TASK MATERIAL:
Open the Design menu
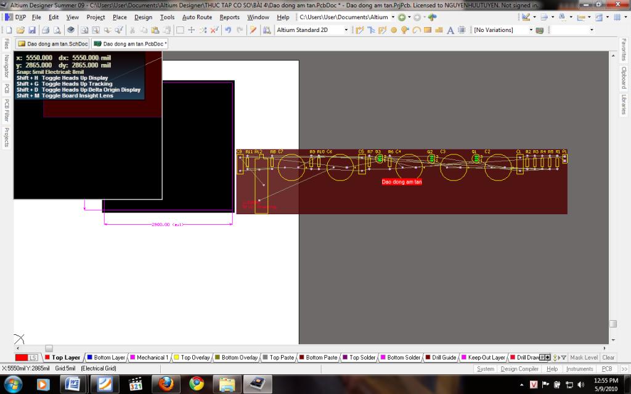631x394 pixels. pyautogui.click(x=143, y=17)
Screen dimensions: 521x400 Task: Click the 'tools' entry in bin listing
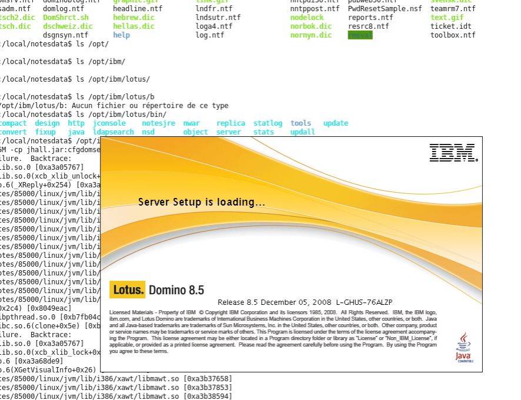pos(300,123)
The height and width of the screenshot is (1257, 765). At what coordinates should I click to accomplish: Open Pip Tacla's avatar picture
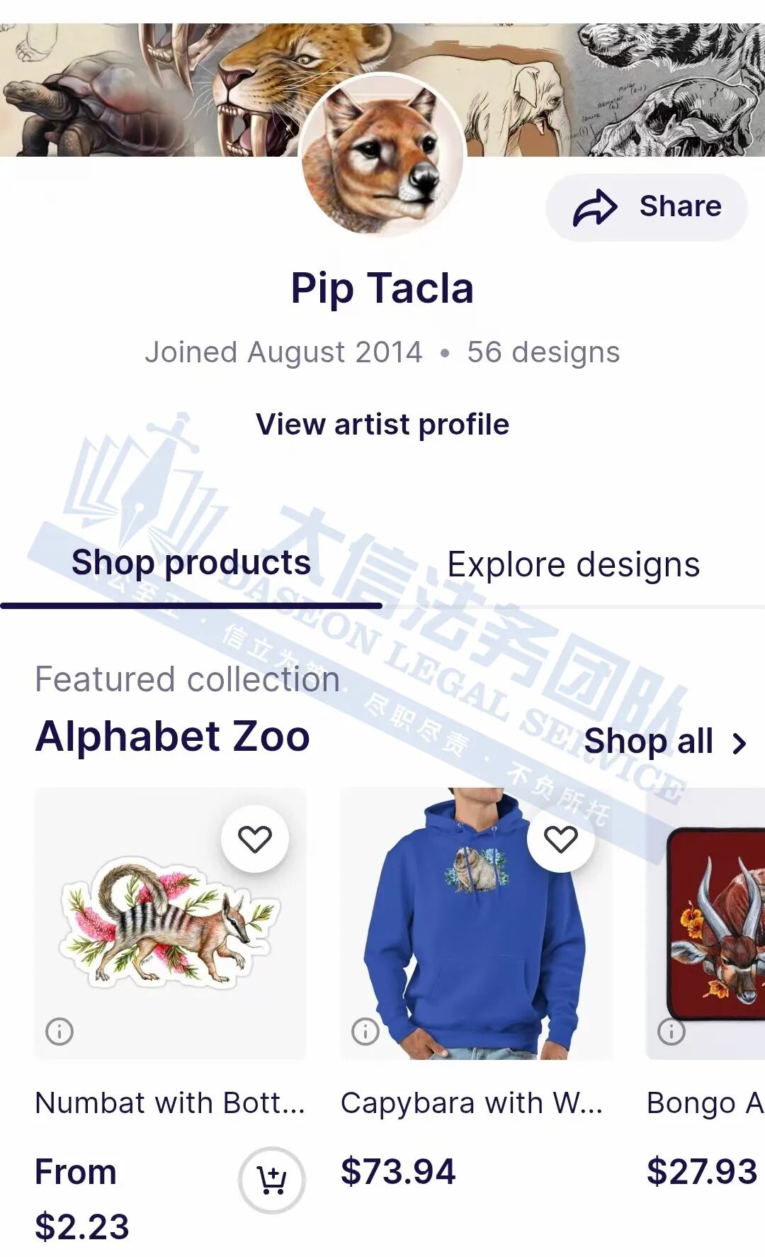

---

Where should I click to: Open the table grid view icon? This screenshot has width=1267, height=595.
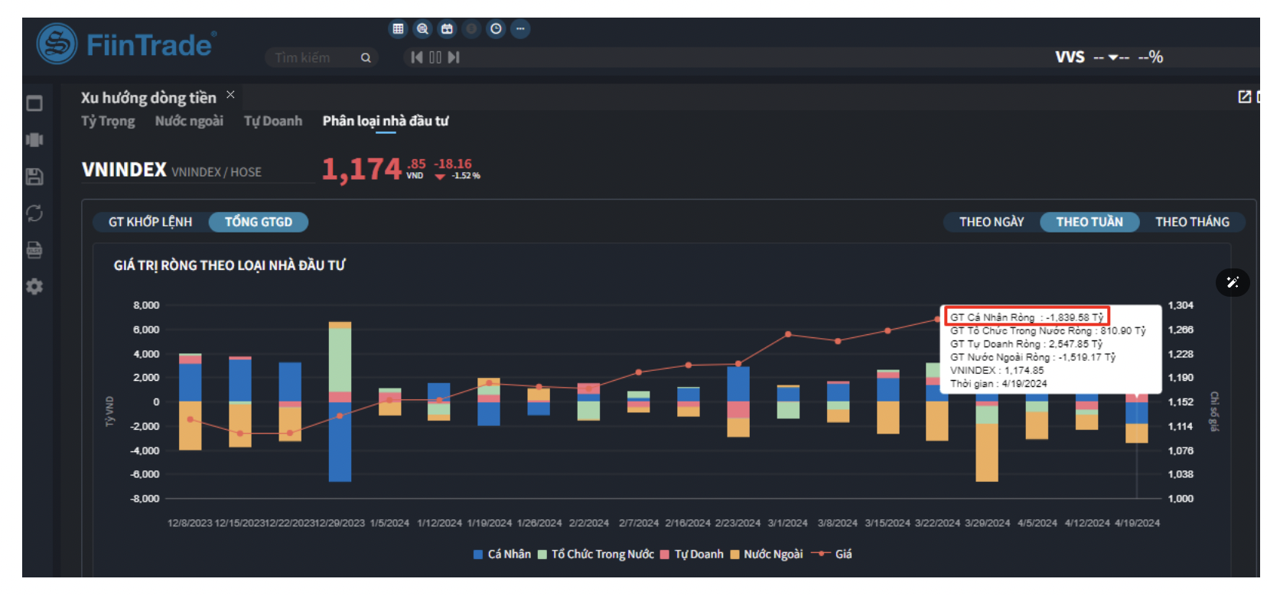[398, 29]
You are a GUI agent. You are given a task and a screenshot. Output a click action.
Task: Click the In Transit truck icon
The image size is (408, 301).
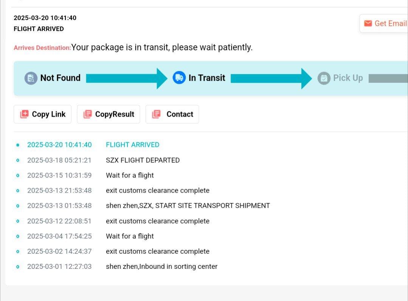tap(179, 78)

WHAT YOU NEED TO DO:
In the records above, find the line with "Open the Design menu" and the line with "The height and", then restate word for word only those two lines and all lines between, omitting pictures.

RESPONSE TO THE EXERCISE:
Open the Design menu
631x394 pixels. pyautogui.click(x=143, y=17)
Screen dimensions: 521x400 Task: Click the 'tools' entry in bin listing
pos(300,123)
The height and width of the screenshot is (1257, 765). At what coordinates should I click to accomplish: Open Pip Tacla's avatar picture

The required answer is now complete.